Sabotaj timlerine dikkat
Hükümetle hesabı olan çevreler, süreci sabote ederek yeni bir hesaplaşmanın hazırlıklarını yapıyor. Bu çevrelerin Gezi eylemlerindeki rolü artık apaçık ortadadır. 17 Aralık’tan nasıl medet umdukları ortadadır. Avrupa Birliği kurumlarındaki Türkiye karşıtlığı ve paralel çevrelerle yakınlık ile aynı çevrelerin çözüm süreci üzerindeki çalışmaları birbirinden bağımsız değildir.
İşte bu noktada seçim öncesi bir fırtınanın kopabileceğini, aynı adreslerin bu fırtınanın arkasındaki güç olacağını, muhtemelen çözüm süreci ve Kürt meselesi üzerinden bir senaryonun deneneceğini düşünüyorum.

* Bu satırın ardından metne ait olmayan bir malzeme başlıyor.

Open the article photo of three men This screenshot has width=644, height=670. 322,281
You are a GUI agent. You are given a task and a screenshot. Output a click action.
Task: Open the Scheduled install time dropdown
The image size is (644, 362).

Hiçbir kutsalı olmayan, ilkesi ve siyasi duruşu olmayan içerideki hesaplaşmacı çevrelerin, Türkiye’nin bölgede yalnızlaştığı izlenimi vererek, hem Batılı ülkelerle hem de aslında hiç hazzetmedikleri bölge ülkeleriyle nasıl da aynı cepheye savrulduklarını görmek üzücü.
Aynı anda Mısıra aşık, Suriye’ye aşık, İran’a aşık olabiliyorlar. İşlerine geliyorsa IŞİD’çi bile olabiliyorlar. Türkiye’den öç almaksa mesele aynı yatağa girmeyecekleri hiçbir devlet ya da örgüt yok. Darbeciymiş, faşistmiş, mezhepçiymiş, krallıkmış, Baasçıymış anlamını kaybediyor.
Muhafazakârı da liberali de ulusalcısı da Kürtçüsü de böyle davranabiliyor.